MISO is also open to a coordinated Clean Power Plan-related study in 2017 after regional needs are identified in MTEP 17.

Interregional process improvements will continue regardless of the study decision, Thoms said.

The committee rejected another motion submitted by the Transmission Developers sector that recommended that MISO perform a broader coordinated study to evaluate the “impact of higher renewable penetration [and] alternative transfer scenarios on interregional reliability needs and historical high congestion along the MISO North/Central and SPP seam.”

MTEP 17 Futures Finalized

MISO has narrowed its 2017 Transmission Expansion Planning (MTEP 17) to three futures, eliminating a limited carbon emission scenario determined to be too similar to an existing fleet future. (See MISO Proposes 3 New MTEP 17 Futures.)

The final MTEP 17 futures are:

  • An existing fleet future with limited fleet changes and no modeled carbon cap;
  • An accelerated alternative technologies future that envisions innovation fostering a 30% carbon emissions reduction; and
  • A policy regulations future in which federal rules drive a 25% reduction in carbon emissions.
Ellis © RTO Insider; MISO Planning Advisory Committee
Ellis © RTO Insider

MISO adjusted the existing fleet scenario after stakeholders pointed out that low natural gas prices increase activity in the industrial corridor of Zone 9 along the Gulf Coast. Additionally, no scenarios will assume the renewable tax credit extends beyond 2022, which stakeholders pointed out was an uncertainty.

The futures went through three rounds of formal review and “reflect a balance of stakeholder feedback [while] bookending uncertainty,” said Matt Ellis, a MISO policy studies engineer.

“Even if the [Clean Power Plan] stay is overturned, these three futures still make sense,” Ellis added.

The PAC will further discuss the MTEP 17 futures during its June and July meetings. Planning wraps up in September with a presentation of a finalized regional resource forecast.

MISO Releases EPA Air Pollution Rule Study and CPP Paper

While MISO states will be compliant with EPA’s updated Cross State Air Pollution Rule (CSAPR) in 2017 even without NOx emission trading, RTO staff say a regional trading arrangement would be the least expensive path to compliance.

▸ RAW RECORDS
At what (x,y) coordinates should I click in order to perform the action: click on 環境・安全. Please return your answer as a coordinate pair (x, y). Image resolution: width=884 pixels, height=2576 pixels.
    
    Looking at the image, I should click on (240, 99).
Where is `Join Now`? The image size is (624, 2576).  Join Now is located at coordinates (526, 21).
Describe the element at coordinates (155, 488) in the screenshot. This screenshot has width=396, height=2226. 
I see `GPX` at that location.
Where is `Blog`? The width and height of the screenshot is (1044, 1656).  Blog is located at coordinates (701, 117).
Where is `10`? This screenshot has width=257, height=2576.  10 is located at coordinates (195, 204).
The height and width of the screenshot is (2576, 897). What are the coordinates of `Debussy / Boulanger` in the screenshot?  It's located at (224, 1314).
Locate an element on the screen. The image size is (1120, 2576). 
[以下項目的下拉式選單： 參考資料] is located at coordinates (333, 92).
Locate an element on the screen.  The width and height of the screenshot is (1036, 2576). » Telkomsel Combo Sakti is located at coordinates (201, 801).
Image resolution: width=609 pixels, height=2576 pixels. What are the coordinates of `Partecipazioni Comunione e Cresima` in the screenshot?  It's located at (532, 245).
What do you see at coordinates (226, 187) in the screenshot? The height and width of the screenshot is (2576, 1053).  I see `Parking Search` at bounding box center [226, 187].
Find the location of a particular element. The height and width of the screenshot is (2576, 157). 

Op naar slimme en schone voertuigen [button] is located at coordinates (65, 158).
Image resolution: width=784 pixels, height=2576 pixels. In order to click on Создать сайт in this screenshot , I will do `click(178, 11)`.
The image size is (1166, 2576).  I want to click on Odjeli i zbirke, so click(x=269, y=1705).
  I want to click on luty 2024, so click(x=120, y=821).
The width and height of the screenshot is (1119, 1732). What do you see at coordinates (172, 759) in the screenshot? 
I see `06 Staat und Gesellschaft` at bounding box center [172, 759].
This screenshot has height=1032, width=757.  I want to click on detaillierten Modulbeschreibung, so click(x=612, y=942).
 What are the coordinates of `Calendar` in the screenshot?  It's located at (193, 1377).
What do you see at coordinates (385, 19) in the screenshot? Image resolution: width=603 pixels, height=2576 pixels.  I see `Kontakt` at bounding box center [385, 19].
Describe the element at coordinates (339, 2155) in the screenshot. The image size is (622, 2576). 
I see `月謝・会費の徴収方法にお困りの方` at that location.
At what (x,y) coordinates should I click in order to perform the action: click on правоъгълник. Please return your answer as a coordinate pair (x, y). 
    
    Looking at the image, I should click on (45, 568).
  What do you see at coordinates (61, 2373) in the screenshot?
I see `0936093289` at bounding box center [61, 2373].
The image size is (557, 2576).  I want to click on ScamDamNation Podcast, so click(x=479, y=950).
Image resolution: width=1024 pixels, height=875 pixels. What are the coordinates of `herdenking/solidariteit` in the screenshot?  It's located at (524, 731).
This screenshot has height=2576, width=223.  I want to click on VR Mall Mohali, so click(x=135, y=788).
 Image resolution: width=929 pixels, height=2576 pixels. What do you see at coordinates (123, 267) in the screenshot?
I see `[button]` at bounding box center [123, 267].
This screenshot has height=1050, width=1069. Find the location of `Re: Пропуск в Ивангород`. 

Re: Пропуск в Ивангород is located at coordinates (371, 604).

▸ TASK DESCRIPTION
In the text on MISO transmission planning, what carbon emissions reduction do federal rules drive in the policy regulations future?

▸ RESPONSE TO THE EXERCISE
A 25% reduction in carbon emissions.